Um projeto de lei apresentado na Câmara dos Deputados propõe definir o conceito de antissemitismo no Brasil com base em parâmetros da Aliança Internacional para a Memória do Holocausto (IHRA). A proposta reúne apoio de 45 parlamentares de diferentes partidos.
Entre os apoiadores estão nomes como Tabata Amaral (PSB-SP), Kim Kataguiri (União-SP), Heloísa Helena (Rede-RJ) e deputados do PT, como Reginaldo Lopes (MG). O texto levanta um debate sobre possíveis impactos na liberdade de expressão.
O projeto classifica o antissemitismo como forma de racismo e estabelece que essa definição deve orientar políticas públicas nacionais. Entre os pontos centrais, prevê que manifestações antissemitas podem ter como alvo o Estado de Israel, “encarado como uma coletividade judaica”.

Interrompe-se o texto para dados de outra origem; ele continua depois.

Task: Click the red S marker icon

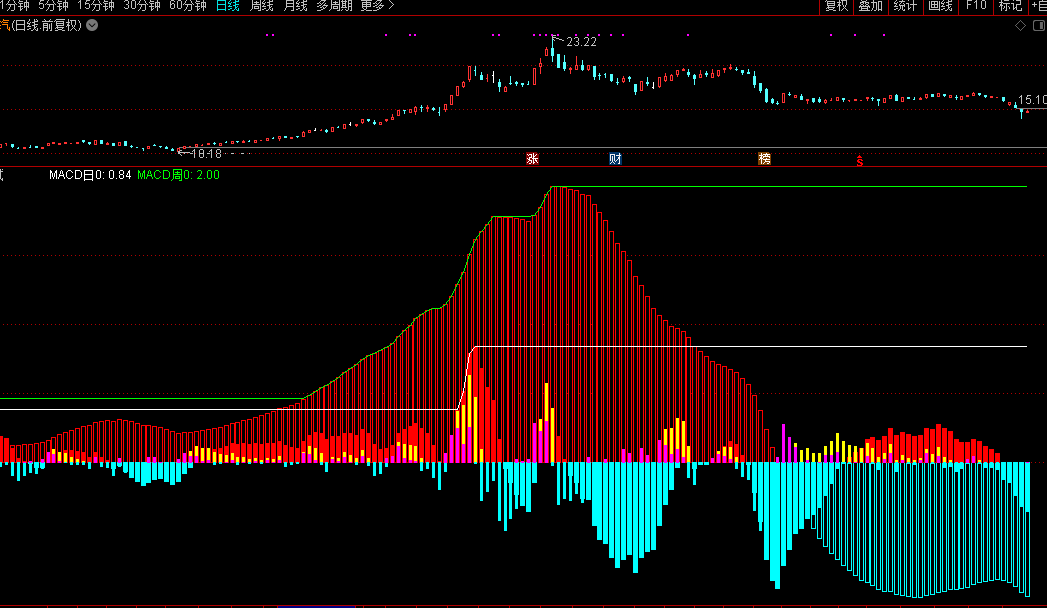Action: (x=859, y=160)
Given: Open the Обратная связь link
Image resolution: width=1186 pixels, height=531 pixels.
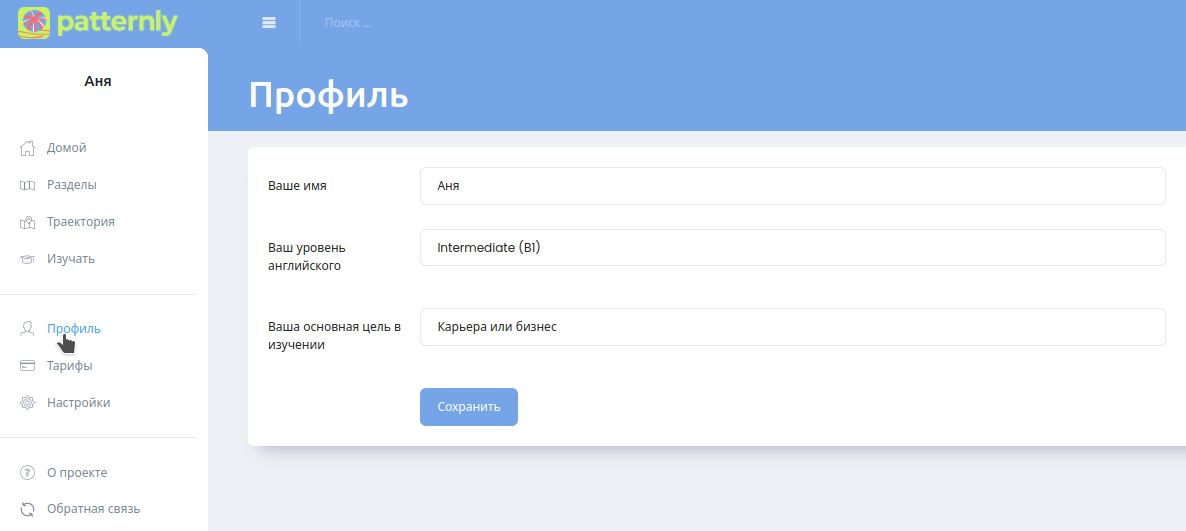Looking at the screenshot, I should click(93, 509).
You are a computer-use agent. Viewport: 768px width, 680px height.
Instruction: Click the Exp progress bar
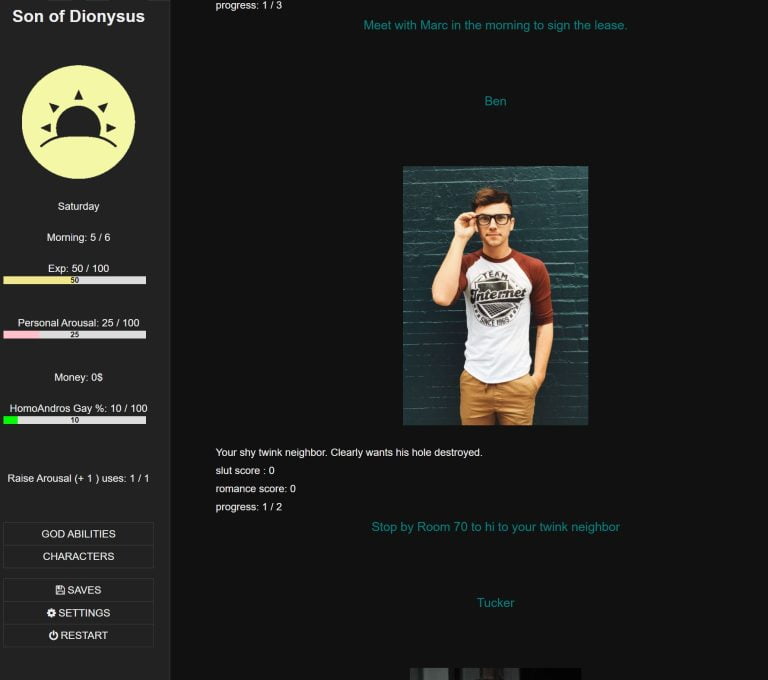point(75,281)
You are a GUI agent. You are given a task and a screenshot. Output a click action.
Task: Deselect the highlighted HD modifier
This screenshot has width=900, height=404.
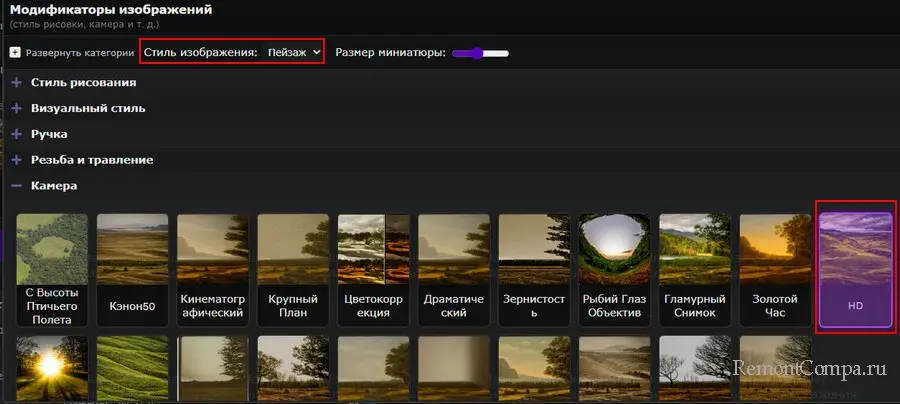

Isso abre margem para que críticas ao país sejam enquadradas nesse contexto, a depender da interpretação. A proposta adota como referência exemplos da IHRA que serão utilizados para orientar interpretações sobre o tema.
Embora o projeto ressalve que críticas a Israel semelhantes às dirigidas a outros países não devem ser consideradas antissemitas, o tema tem gerado debate sobre os limites entre crítica política e discurso de ódio.
O projeto não cria novos tipos penais, mas vincula o tema à Lei do Racismo. Isso pode influenciar a aplicação da legislação já existente, conforme análise do texto.
Na justificativa, os autores afirmam que a medida busca dar mais clareza às políticas públicas. Eles reforçam que o objetivo não é restringir o debate político, que deve ser preservado dentro dos limites constitucionais.
A proposta foi noticiada pela publicação CartaCapital na seção CartaExpressa. A informação foi divulgada em 30.03.2026, conforme a data de publicação do conteúdo original.
A discussão ocorre em um contexto internacional de tensões envolvendo Israel. O tema do antissemitismo e a liberdade de crítica a políticas de Estados nacionais são assuntos recorrentes em fóruns legislativos de diversos países.
No Brasil, a legislação já pune crimes de racismo e injúria racial. A possível adoção de uma definição específica para antissemitismo segue discussões realizadas em outras nações, que também avaliaram os parâmetros da IHRA.